In the next few months, people left. Almost immediately all of the young adults were gone. It was only Ed and I left. I had that joy, joy, down in my heart. He stayed because he now had a niche. The one of two young single adults left. I stayed to see my youth off as they went to other churches. The two who had spoken up were the only ones left after two months.
The deacon died two days later. Some felt it was an act of God. I reminded them he was in his nineties, and I am not sure God had anything to do with that meeting. But at least I thought the old deacon had had his last hurrah. Dr. Fussell agreed to stay until they found another minister. The elders begged him to stay but he could not. But because of the split they could not find a minister for a while. I listened more respectfully to Dr. Fussell now. He was wise.

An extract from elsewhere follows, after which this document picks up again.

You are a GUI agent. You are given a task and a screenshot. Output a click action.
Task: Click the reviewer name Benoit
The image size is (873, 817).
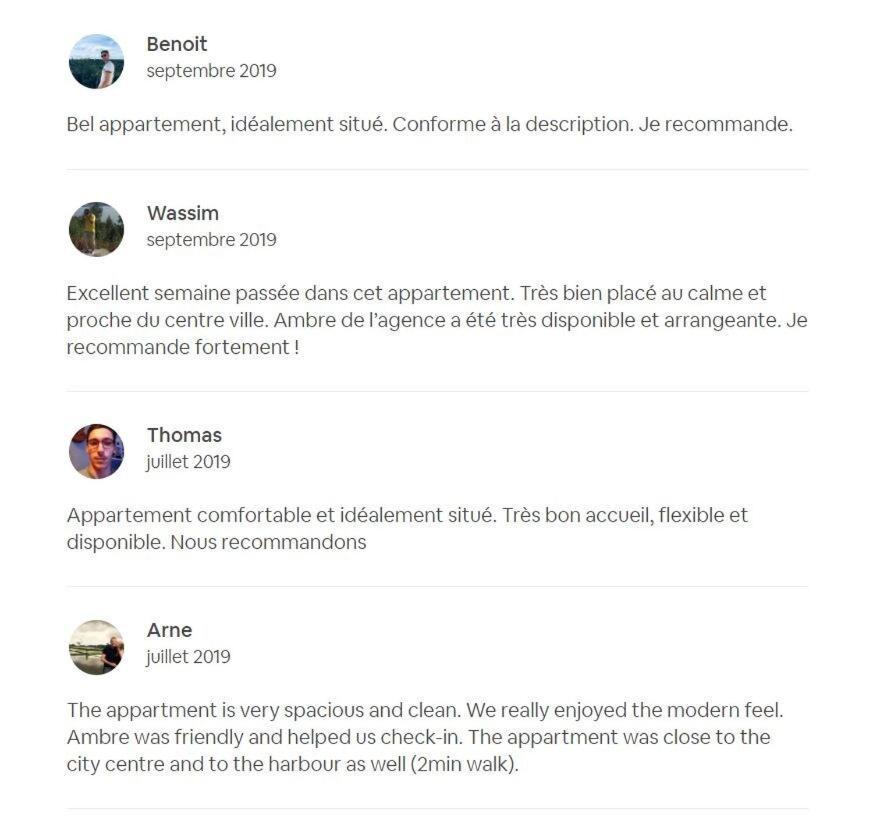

The church eventually sold the sanctuary and education building in an effort to survive. They did. They built a nice church in a suburb and even said they would accept blacks for membership now. They had seen the light. I stayed with my two youth until it was time to go to seminary. They left the church and had me over for brunch to say goodbye and thank-you. It turns out they stayed because they did not want to leave me by myself. So much for my martyrdom. I guess this shot of reality across my bow should have forewarned me of my fate with Baptists. Yet somehow I would not have been anywhere else. It is the manure of life that helps you grow.